So far, 2015 has already been a great year for the tiger, one of the world's most charismatic and critically endangered species. In January, India - estimated to be home for around 70 percent of the world's wild tigers - announced a 30 percent increase in its tiger population over the last five years. It seems that the country's efforts to streamline its conservation efforts are now starting to pay dividends. As someone who has been extremely privileged to hear a wild tiger's roar echo through an Indian forest, I (like many others) hope that this is just the beginning of a full recovery for this enigmatic species.
As we enter February, there is even more good news to celebrate, this time for captive tigers. Thai authorities recently confirmed that they have impounded more than 100 tigers at the infamous 'Tiger Temple' in Thailand's western Kanchanaburi province. This controversial tourist attraction has been linked to reports of animal cruelty and engagement in illegal wildlife trade activity, repeatedly over the last ten years.

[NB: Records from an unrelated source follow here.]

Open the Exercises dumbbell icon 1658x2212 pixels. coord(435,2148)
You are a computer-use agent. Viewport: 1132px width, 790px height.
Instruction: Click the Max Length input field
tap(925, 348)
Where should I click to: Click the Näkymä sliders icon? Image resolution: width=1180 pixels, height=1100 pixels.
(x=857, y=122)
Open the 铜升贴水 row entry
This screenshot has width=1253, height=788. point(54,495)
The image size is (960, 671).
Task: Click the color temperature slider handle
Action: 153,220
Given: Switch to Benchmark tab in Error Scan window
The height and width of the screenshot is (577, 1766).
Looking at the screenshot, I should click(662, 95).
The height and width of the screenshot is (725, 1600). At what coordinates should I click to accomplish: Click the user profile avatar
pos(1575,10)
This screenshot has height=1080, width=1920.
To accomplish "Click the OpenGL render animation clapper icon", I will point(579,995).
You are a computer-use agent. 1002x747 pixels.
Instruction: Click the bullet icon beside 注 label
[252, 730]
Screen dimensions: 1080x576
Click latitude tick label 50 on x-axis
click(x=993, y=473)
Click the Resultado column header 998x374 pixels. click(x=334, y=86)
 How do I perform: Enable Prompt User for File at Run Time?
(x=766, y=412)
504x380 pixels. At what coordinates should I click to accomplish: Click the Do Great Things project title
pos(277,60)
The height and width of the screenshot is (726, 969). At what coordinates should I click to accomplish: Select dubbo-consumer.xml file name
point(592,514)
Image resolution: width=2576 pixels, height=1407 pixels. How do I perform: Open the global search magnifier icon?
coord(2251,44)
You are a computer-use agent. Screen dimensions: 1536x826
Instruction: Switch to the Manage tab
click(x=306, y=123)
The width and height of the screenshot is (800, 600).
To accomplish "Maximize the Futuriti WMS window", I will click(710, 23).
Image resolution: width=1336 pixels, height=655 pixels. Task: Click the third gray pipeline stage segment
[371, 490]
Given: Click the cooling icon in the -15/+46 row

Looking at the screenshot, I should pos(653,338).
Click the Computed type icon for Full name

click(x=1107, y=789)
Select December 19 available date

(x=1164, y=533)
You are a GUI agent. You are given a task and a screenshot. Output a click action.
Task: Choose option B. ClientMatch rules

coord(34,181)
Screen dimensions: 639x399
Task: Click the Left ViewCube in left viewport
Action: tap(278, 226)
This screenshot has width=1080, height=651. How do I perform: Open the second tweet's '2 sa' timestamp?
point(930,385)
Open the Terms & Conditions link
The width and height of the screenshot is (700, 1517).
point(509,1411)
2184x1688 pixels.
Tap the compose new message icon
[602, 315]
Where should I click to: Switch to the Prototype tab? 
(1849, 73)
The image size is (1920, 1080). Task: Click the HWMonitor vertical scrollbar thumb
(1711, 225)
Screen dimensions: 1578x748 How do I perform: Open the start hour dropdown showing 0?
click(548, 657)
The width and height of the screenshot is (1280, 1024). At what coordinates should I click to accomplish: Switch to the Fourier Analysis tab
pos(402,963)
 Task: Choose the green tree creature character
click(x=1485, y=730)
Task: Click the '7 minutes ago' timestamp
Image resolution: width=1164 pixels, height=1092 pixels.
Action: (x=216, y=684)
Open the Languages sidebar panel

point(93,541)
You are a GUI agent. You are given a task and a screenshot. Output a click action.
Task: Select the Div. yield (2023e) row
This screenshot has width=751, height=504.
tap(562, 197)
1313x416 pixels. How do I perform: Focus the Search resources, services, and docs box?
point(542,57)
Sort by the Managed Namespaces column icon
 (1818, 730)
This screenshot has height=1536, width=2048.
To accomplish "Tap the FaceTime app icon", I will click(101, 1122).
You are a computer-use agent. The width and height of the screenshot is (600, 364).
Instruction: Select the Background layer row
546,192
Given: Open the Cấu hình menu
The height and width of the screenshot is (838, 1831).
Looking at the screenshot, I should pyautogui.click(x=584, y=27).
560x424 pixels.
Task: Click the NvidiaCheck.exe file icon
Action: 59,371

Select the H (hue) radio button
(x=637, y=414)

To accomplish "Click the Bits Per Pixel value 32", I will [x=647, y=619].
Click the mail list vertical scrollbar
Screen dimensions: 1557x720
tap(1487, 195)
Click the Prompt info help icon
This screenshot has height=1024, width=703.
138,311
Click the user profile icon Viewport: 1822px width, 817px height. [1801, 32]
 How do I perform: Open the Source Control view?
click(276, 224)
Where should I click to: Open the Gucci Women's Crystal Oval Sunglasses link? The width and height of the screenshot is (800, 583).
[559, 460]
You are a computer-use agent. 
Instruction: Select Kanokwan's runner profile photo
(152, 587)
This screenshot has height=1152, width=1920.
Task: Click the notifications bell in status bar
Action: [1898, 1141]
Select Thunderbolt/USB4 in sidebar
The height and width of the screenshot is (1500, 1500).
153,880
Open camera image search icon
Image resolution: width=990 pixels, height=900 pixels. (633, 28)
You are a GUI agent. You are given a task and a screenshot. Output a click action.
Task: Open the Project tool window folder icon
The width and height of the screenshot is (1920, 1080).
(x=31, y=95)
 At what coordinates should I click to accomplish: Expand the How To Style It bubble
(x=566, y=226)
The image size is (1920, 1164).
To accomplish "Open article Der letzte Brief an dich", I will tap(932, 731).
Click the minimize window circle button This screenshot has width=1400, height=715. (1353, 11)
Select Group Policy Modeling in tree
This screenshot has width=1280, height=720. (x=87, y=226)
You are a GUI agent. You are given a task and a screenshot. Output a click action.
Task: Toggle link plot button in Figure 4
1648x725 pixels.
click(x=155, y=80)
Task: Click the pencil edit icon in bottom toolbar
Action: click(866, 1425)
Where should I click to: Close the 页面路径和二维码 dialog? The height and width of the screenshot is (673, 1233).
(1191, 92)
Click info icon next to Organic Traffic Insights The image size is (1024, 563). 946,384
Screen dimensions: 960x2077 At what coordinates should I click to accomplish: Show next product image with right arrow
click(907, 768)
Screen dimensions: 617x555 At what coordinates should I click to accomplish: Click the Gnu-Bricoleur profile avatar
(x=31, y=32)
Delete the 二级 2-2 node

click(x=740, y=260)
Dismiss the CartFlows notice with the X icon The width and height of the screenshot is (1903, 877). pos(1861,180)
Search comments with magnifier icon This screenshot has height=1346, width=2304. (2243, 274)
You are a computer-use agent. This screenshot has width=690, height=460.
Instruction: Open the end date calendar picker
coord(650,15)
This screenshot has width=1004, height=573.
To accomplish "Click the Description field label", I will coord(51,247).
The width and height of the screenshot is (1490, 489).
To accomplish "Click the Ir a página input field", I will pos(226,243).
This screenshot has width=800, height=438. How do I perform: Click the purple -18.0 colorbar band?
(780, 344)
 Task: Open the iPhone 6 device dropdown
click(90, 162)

In fact, it has been in the spot light ever since I first started working on wildlife issues. Yet it was only late last year that I had the opportunity to visit and observe a tiger temple in Chiang Mai myself.
Knowing its reputation, I sat rather uncomfortably on the balcony of the Tiger Temple's restaurant and was truly astounded by what I saw. Weighing in at up to 400 pounds, tigers (irrespective of whether they are in captivity or in the wild) are highly evolved carnivores that deserve a more than a certain measure of respect. However, this concept seemed to have totally escaped the visiting tourists who were cuddling adult tigers (with three inch canines fully intact) right before my eyes. To say that I was unsurprised to hear that a tourist visiting a tiger park in Phuket was mauled (thankfully in this case not fatally) the very next day is an understatement. I would advise anyone visiting Thailand to immediately remove this from their to-do list.
Finally, good news comes from the United States, where New York State's new law now bans such direct interaction between people and big cats (including tigers) takes effect this month. "Tiger selfies" are reported to be an emerging international phenomenon (particularly for singletons keen to spice up their online dating profiles). In New York alone, over the last 15 years there have been at least seven known incidents of tigers escaping or hurting people at a public show. Significantly, the bill bans taking photos of people and such animals without a permanent physical barrier between them. It is hoped that this measure will to prevent any other similar attacks from ever happening in the future.
Of course, all of these developments are great news for tigers too. On initial glance, 'tiger selfies' may seem harmless, but it is being increasingly recognized that these 'once-in-a-lifetime' snaps can actually represent a lifetime of suffering for the individual animals involved. Banning 'tiger selfies' will help to prevent captive-born cubs being taken away from their mothers when they are just several weeks old, the removal of their claws and the use of harsh training just in order to keep them under control. It will also stop tigers from being kept in crowded confined cages both in and out of public view when they are not on display. I would advise any who cares about tigers to go see (and Instagram) them in the wild where they belong.
Tigers have had a very bright start in 2015. I have my fingers crossed that it will continue to prove a pivotal year for the protection and preservation of this critically endangered species.